When the sun shines brightly they get to work, and the gas they produce then makes aerosols that seed clouds which reflect sunlight and damp down the planetary temperatures again.

And according to a new study in the journal Nature Microbiology the climate-manipulating microbes are among the simplest life forms of all: the order Pelagibacterales has one of the smallest genomes of all living creatures.

Climate regulation

The knowledge that microbes make molecules of importance to all other living things is not new. That microbes may manipulate the climate and keep temperatures within a comfortable band of highs and lows is a pillar of the Gaia hypothesis, framed decades ago by James Lovelock, who was also one of the first scientists to propose the role of dimethyl sulphide in climate management. 

It remains a hypothesis. But what the research team led by Steve Giovannoni, a microbiologist at Oregon State University in the US, and others has established is the evolutionary box of tricks that makes planetary chemistry on such a prodigious scale possible.

Marine phytoplankton make a compound called dimethyl-sulfoproprionate or DMSP. They make it on a massive scale: an estimated 10 billion metric tons of the stuff each year.

When the skies are clear, the tiny microbial plants flourish to photosynthesise even more of the compound. And then an important group of Pelagibacterales microbes moves in to take the chemical and cleave it, to release two gases.

Telltale smells

“Everyone knows these gases by their smells”, said Professor Giovannoni. “One of these compounds – dimethyl sulphide or DMS – we recognise as the smell of the sea. The other gas – methanethiol  – makes us think of leaking gas lines. In the atmosphere, dimethyl sulphide oxidises to sulphuric acid, which some scientists think can seed cloud formation and alter heating of the Earth.”
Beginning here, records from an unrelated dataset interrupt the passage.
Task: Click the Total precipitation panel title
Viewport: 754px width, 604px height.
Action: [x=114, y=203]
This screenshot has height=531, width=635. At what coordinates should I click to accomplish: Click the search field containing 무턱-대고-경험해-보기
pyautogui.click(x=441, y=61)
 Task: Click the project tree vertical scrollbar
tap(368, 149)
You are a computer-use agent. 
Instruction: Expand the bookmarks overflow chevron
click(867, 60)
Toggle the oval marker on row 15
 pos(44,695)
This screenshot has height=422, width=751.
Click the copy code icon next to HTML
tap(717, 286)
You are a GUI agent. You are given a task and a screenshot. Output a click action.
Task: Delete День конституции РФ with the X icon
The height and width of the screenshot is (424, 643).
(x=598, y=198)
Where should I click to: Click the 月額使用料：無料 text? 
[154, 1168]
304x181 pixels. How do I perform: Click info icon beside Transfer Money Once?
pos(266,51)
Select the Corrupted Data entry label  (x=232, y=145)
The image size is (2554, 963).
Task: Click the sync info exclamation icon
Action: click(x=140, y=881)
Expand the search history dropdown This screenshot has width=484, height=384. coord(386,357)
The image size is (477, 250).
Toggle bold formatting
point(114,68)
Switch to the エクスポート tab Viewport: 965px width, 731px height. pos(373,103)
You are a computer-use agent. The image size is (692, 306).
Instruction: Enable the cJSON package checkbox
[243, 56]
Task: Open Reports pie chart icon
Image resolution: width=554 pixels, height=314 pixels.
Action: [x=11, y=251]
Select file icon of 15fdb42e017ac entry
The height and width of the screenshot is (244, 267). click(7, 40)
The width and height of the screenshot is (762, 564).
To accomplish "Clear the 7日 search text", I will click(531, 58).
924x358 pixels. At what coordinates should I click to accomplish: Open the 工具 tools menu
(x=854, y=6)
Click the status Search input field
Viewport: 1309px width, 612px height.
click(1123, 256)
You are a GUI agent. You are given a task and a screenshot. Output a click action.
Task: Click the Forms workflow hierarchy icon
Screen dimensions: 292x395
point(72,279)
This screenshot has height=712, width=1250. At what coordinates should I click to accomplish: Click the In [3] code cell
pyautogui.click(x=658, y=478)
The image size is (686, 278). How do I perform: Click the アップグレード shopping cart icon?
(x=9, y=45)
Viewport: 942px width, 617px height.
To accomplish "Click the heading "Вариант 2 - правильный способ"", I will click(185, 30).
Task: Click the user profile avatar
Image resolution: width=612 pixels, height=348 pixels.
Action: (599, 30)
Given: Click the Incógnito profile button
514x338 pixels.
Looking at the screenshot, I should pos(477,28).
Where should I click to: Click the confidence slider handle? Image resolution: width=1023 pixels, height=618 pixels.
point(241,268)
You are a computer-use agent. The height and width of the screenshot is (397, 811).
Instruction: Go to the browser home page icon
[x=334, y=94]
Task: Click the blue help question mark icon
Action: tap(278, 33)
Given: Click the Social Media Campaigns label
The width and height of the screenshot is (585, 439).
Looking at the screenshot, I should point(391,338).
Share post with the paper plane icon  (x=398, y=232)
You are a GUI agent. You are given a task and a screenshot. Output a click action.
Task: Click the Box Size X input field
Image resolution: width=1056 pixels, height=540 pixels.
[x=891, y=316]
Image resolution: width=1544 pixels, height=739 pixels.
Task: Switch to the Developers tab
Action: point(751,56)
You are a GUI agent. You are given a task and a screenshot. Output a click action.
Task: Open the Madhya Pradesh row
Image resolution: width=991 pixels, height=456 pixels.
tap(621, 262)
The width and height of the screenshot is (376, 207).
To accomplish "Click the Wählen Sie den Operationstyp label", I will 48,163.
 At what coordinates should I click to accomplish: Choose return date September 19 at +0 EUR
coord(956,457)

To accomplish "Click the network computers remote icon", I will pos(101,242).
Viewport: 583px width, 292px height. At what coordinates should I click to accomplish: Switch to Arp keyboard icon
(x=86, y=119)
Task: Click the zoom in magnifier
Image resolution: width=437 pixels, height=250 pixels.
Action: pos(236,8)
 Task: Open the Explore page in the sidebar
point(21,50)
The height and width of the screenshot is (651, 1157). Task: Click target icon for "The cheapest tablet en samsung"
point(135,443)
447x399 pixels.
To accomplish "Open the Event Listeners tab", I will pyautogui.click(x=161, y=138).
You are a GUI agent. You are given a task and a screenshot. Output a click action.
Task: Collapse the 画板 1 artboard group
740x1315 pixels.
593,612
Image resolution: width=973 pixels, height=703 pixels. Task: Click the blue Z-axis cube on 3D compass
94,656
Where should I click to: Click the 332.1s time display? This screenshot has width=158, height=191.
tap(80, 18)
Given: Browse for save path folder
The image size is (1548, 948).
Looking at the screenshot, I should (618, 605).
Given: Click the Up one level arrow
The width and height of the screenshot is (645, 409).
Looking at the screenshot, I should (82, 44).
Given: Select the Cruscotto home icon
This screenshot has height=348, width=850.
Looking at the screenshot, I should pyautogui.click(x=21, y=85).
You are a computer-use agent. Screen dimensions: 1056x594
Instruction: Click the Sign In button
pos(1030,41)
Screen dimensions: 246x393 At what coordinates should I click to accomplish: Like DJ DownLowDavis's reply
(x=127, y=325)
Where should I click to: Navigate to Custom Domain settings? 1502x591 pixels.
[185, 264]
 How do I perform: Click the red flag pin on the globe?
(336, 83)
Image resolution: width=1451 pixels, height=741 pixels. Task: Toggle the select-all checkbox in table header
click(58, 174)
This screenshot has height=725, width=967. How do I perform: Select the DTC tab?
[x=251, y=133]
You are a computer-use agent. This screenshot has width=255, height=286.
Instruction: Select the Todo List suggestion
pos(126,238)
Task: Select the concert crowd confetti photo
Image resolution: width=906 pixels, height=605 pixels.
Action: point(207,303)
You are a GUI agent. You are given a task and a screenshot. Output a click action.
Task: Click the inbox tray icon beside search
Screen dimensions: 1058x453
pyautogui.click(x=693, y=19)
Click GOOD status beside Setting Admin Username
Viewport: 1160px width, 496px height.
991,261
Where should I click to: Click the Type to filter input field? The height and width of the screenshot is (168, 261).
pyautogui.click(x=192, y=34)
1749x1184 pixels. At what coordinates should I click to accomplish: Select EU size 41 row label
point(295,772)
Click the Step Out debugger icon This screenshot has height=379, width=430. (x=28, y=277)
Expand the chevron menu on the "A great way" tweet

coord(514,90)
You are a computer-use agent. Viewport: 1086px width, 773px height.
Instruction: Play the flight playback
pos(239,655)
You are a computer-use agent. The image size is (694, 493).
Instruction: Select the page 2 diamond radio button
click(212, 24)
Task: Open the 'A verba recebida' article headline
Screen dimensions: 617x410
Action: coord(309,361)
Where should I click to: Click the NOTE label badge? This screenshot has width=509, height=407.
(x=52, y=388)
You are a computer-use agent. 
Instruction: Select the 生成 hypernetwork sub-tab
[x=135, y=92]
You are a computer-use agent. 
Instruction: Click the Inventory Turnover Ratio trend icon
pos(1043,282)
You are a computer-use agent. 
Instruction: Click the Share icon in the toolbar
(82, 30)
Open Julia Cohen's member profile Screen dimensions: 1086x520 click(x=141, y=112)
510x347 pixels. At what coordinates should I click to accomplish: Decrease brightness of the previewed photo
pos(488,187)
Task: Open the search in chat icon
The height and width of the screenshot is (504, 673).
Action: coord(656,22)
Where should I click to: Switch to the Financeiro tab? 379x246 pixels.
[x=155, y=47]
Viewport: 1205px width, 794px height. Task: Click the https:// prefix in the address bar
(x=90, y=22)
His co-author Jonathan Todd of the University of East Anglia in the UK said: “These types of ocean bacteria are among the most abundant organisms on Earth – comprising up to half a million microbial cells found in every teaspoon of sea water.”

And Ben Temperton of the University of Exeter, UK, another member of the team, said: “The production of DMS in Pelagibacterales is like a pressure release valve. When there is too much DMSP for Pelagibacterales to handle, it flows down a metabolic pathway that generates DMS as a waste product.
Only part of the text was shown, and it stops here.